Annette Gordon-Reed ’84 was awarded the National Humanities Medal in February for her significant and innovative research on Thomas Jefferson’s slaves and the life of Sally Hemings, and for illuminating a chapter in American history that had previously been given little recognition.

Gordon-Reed, who returned to the Law School for the Fall term of 2009 to teach a section of Legal Profession and the seminar Politics, Social Life and Law in Jeffersonian America, authored the book “The Hemingses of Monticello: An American Family,” which examines three generations of a slave family owned by Jefferson.

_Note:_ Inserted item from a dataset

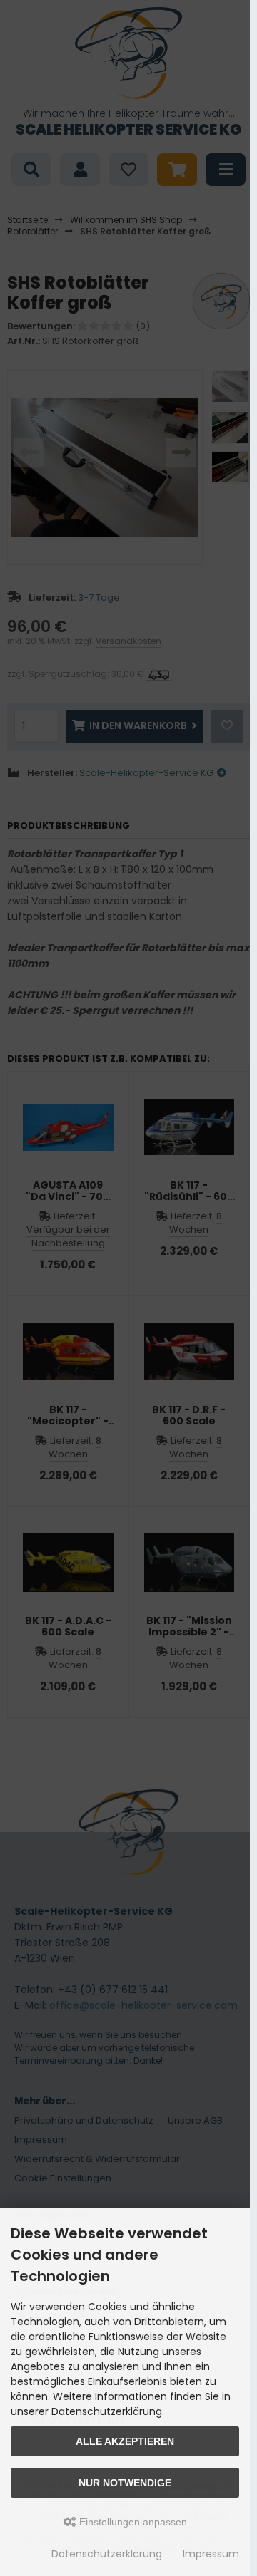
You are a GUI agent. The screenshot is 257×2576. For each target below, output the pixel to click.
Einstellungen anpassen (131, 2522)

She was honored with both the National Book Award for nonfiction and the Pulitzer Prize in History.

Gordon-Reed was hailed by the New York Review of Books as “one of the most astute, insightful, and forthright historians of this generation.”

The National Humanities Medal—which recognizes outstanding achievements in history, literature, cultural philanthropy and museum leadership—was presented by President Barack Obama ’91 during a ceremony in the East Wing of the White House on Feb. 25.

The medal honors individuals or groups “whose work has deepened the nation’s understanding of the humanities, broadened our citizens’ engagement with the humanities, or helped preserve and expand Americans’ access to important resources in the humanities.”

In addition to Gordon-Reed, the medal was awarded to two other Pulitzer-Prize winning authors, David Levering Lewis and Robert A. Caro; Nobel laureate and author Elie Wiesel; and Theodore C. Sorensen, a speechwriter for President John F. Kennedy.

Gordon-Reed joins 114 individuals and nine organizations on the list of illustrious honorees.